The OP says the radius is R, which I interpreted as meaning R is known, so we only need to worry about the centre. Assuming a uniform distribution (which actually means any region of the circle has a probability of being sampled equal to the ratio of its area to the area of the whole circle - if you look at individual points you just get the probability for every point is zero, which doesn't tell you much) then I agree that the mean should be unbiased. --Tango (talk) 19:29, 13 January 2010 (UTC)[reply]

I'd still like to know if we can estimate the radius as well...

I can imagine some sets of points where the mean is not going to be the best estimate. For example if I have the points (0,0), (1,0), (2,0) and (100,0), I don't think this provides any different information than if I had only the points (0,0) and (100,0). Wouldn't you also need some prior distribution on what the radii of the circles tend to be? 67.100.146.151 (talk) 21:14, 13 January 2010 (UTC)[reply]

Sure, in non-trivial cases you can always find a sample that will mis-estimate the distribution. The charm of an unbiased estimator is that for a random sequence it will stolastically converge to the true value. --Stephan Schulz (talk) 21:40, 13 January 2010 (UTC)[reply]

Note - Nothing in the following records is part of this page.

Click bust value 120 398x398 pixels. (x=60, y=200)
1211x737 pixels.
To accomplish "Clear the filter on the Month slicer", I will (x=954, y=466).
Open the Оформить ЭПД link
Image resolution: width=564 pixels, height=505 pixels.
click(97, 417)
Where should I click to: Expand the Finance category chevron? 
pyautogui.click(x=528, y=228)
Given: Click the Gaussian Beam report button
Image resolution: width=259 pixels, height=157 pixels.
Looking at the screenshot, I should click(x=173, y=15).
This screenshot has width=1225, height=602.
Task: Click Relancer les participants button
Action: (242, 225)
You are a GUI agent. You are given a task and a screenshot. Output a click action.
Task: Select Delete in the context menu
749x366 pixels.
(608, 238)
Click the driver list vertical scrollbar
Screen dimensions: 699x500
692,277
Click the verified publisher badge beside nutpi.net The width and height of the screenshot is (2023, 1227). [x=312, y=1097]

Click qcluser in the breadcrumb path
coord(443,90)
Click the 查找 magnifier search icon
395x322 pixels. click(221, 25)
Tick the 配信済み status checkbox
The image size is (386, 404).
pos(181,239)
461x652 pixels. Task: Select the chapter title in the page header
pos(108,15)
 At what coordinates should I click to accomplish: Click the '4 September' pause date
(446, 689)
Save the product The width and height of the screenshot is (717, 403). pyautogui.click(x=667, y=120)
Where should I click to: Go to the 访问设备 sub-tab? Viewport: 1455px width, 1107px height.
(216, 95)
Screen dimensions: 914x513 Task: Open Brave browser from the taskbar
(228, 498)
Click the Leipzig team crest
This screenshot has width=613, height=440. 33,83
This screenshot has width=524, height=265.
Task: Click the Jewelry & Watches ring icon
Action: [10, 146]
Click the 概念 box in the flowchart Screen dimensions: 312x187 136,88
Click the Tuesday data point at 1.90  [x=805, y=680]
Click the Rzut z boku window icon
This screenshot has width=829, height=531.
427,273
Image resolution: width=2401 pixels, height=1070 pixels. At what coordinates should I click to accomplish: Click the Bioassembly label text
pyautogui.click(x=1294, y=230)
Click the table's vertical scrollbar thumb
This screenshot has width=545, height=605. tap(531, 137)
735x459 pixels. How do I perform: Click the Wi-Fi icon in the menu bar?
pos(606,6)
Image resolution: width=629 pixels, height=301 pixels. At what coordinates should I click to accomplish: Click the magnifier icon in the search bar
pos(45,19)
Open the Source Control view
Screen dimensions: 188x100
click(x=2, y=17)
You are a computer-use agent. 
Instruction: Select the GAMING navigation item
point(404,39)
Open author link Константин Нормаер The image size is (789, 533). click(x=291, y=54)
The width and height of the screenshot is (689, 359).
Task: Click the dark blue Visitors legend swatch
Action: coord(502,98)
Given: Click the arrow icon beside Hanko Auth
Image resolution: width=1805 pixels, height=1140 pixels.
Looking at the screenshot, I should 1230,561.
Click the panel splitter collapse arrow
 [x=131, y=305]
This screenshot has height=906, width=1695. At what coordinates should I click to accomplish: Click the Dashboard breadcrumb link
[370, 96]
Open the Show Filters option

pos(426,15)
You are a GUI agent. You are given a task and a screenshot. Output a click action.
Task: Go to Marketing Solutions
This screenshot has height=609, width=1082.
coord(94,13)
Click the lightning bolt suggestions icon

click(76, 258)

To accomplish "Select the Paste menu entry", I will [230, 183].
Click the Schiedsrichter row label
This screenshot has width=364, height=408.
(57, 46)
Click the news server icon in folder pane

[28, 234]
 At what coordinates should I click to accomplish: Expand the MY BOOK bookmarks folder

(the IP 67... is me.) Actually I was wrong. The two cases give different information by merit of the fact that they have a different number of points. But the idea still holds. A simple average is not the best you can do.

I expect one could readily prove that on average the "simple average" performs considerably better than the center of the smallest disk enclosing the data. Michael Hardy (talk) 03:20, 14 January 2010 (UTC)[reply]

Edit: Sorry, didn't notice that the OP specified that the radius is already known. Rckrone (talk) 22:42, 13 January 2010 (UTC)[reply]

We can find the region S_R formed by the centers of all possible circles of radius R that enclose the points in the initial set (it'll be the intersection of the disks of radius R centered at each point in the set). I'm pretty sure there's an even distribution of where the center is likely to be in S_R. We can think about if we pick a circle and then choose points at random, the chance of the points being clustered in one region of the circle is the same as it is in any other. So the average location of the center over all those possible circles should be the centroid of S_R. I don't know if there's a straight forward way to calculate that though. Rckrone (talk) 22:50, 13 January 2010 (UTC)[reply]

If I understand what you said, S_R is the disk with the same center as the minimal disk, and radius R-r (r being the radius of the minimal disk). Correct?--pma 23:14, 13 January 2010 (UTC)[reply]

S_R contains that disk of radius R-r, but I think it will generally be larger since a disk of radius R that contains the points in the set doesn't have to contain the minimal disk. Rckrone (talk) 23:48, 13 January 2010 (UTC)[reply]

right :) --pma 00:04, 14 January 2010 (UTC)[reply]

A few points about the discussion above:

• Tango writes of an expected value of the center. The average location of observed points is the expected value only of the discrete distribution of the set of points actually observed; it's not the expected value of the center. Only if there's a prior distribution, and hence a posterior distribution, can you speak of an expected value of the center.
• The observed average is indeed unbiased.
• pma proposed unique smallest disk enclosing the observed points is not "non-random" if those observed points are random.
• One should be able to find confidence regions for the center; these would be large if the number of points is small. I'd have to work out details though.

Michael Hardy (talk) 03:16, 14 January 2010 (UTC)[reply]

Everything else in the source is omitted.